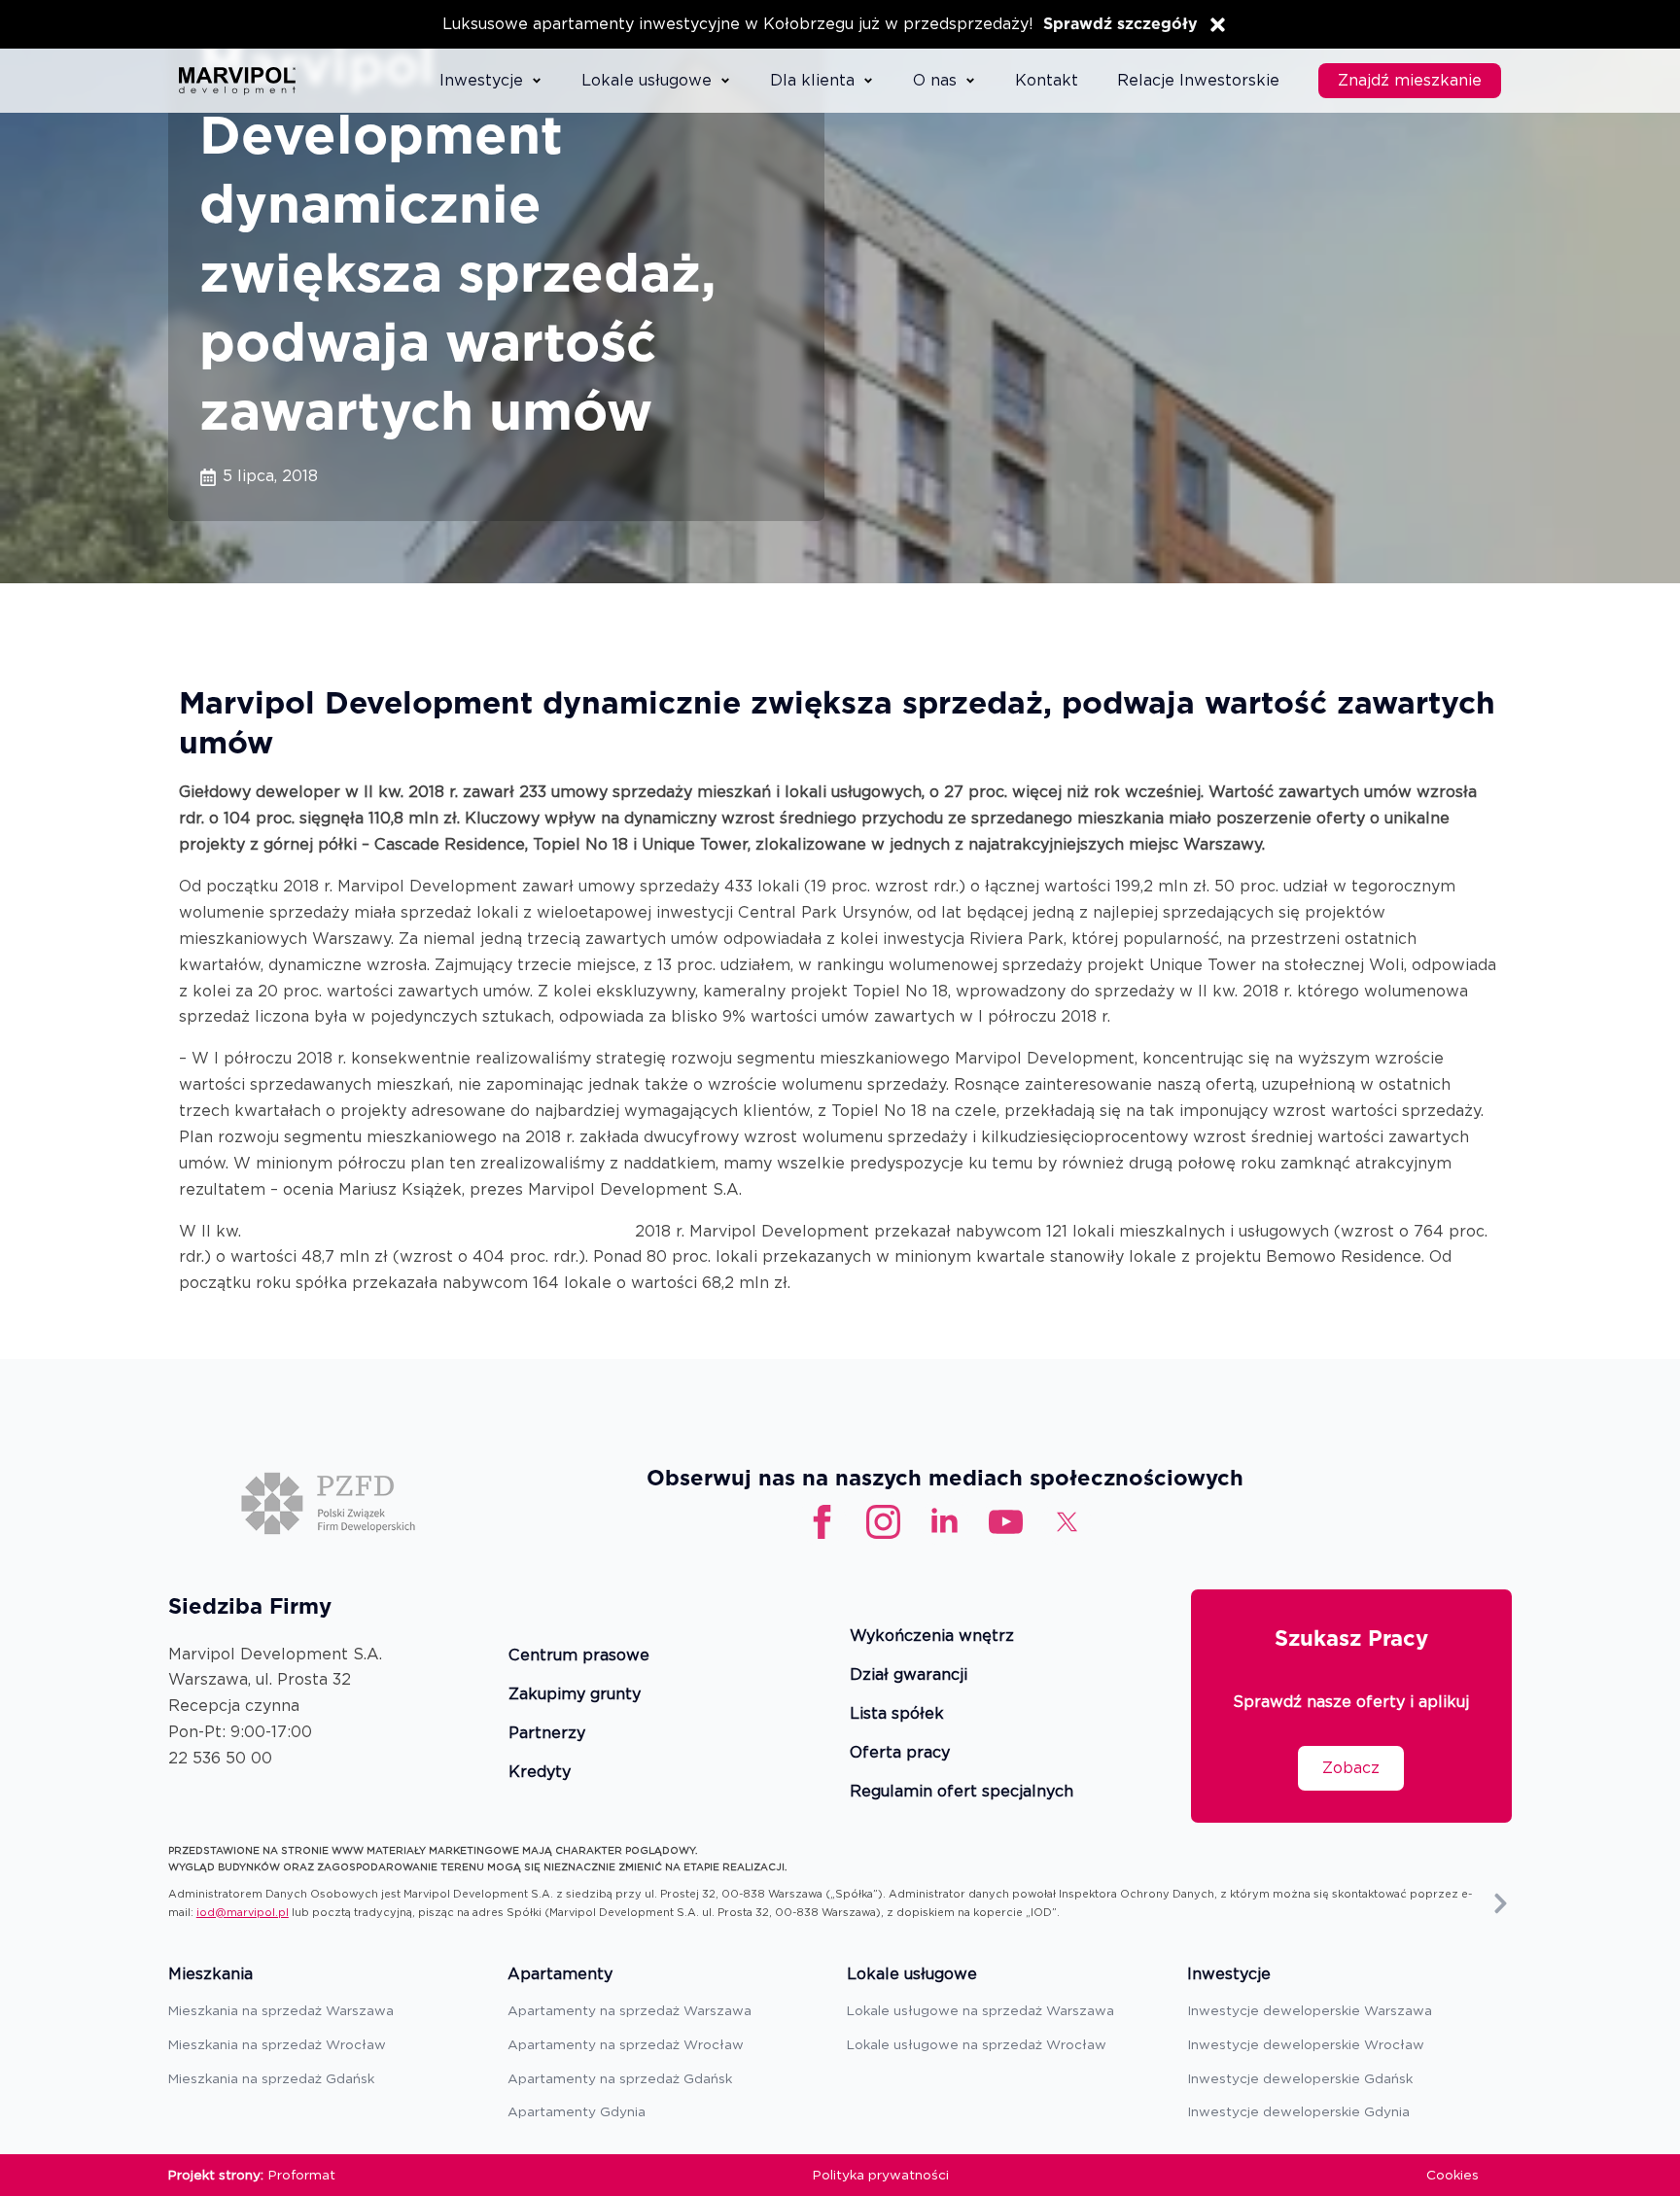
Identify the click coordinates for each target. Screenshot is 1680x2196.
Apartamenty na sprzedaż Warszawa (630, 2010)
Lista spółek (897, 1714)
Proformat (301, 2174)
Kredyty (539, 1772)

··········

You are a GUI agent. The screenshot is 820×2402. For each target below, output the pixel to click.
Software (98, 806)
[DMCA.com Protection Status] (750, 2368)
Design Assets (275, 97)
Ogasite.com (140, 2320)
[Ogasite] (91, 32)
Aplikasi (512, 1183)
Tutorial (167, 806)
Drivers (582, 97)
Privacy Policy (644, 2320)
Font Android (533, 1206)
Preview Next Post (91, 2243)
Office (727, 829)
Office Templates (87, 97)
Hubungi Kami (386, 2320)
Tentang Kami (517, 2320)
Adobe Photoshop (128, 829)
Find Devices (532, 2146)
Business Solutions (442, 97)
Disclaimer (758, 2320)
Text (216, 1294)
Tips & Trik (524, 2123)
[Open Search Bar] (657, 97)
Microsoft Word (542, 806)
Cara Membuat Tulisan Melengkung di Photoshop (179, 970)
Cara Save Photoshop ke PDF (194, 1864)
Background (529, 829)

··········

Each line above that includes "Photoshop" should be shown.

# YOUR RESPONSE
Adobe Photoshop (128, 829)
Cara Membuat Tulisan Melengkung di Photoshop (179, 970)
Cara Save Photoshop ke PDF (194, 1864)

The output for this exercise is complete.